WORK TASK:
A verbatim reproduction of the lines below, from the line containing "Identify the click" through the line containing "Politica de Privacidade (97, 2277)", both ends included, is the whole required output.
===== THE DATA =====
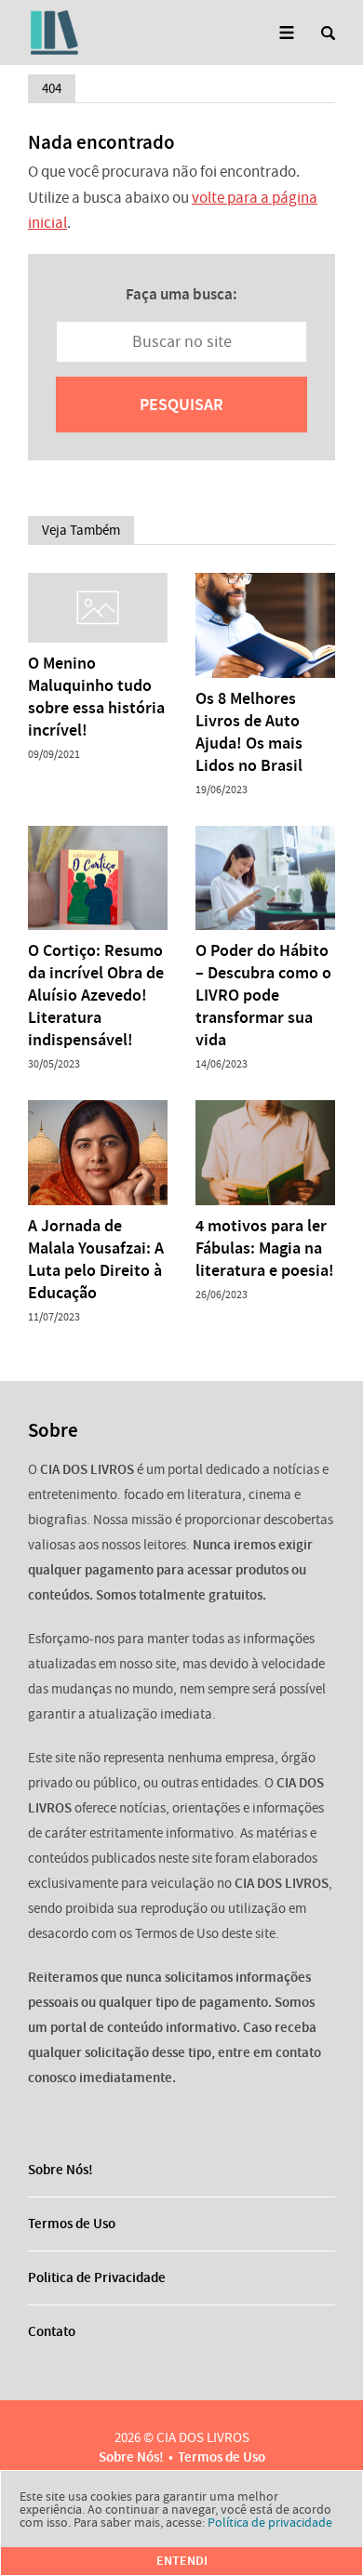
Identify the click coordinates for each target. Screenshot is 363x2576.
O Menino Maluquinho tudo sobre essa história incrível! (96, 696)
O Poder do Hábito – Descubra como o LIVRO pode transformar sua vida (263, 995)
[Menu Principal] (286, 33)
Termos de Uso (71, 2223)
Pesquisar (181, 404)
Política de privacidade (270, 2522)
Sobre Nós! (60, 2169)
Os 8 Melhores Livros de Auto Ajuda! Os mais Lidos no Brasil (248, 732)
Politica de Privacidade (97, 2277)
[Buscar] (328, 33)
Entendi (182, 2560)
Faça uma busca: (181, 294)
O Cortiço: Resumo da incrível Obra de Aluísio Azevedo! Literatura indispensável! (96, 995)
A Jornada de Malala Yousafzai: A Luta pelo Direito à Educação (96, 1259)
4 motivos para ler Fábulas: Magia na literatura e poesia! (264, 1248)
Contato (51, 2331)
=====
===== THE DATA =====
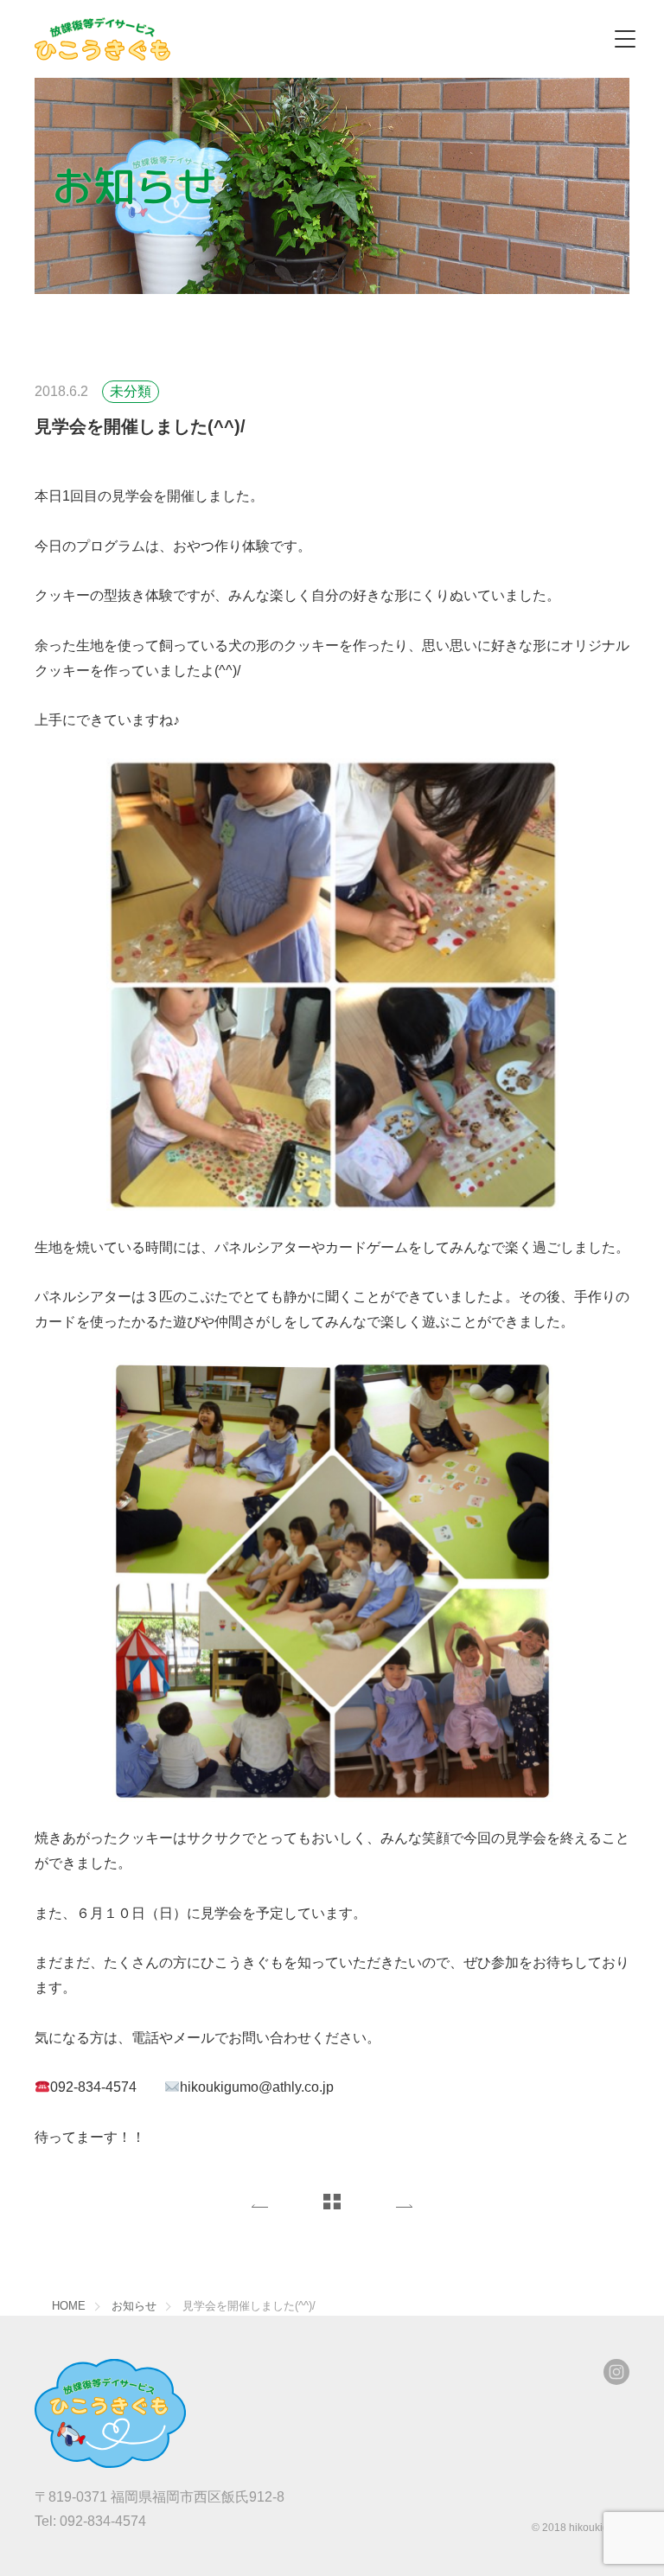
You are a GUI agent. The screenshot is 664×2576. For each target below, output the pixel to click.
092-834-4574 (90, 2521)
=====
ANSWER:
Identify the click coordinates for each target. Screenshot is 363x2576.
O Menino Maluquinho tudo sobre essa história incrível! (96, 696)
O Poder do Hábito – Descubra como o LIVRO pode transformar sua vida (263, 995)
[Menu Principal] (286, 33)
Termos de Uso (71, 2223)
Pesquisar (181, 404)
Política de privacidade (270, 2522)
Sobre Nós! (60, 2169)
Os 8 Melhores Livros de Auto Ajuda! Os mais Lidos no Brasil (248, 732)
Politica de Privacidade (97, 2277)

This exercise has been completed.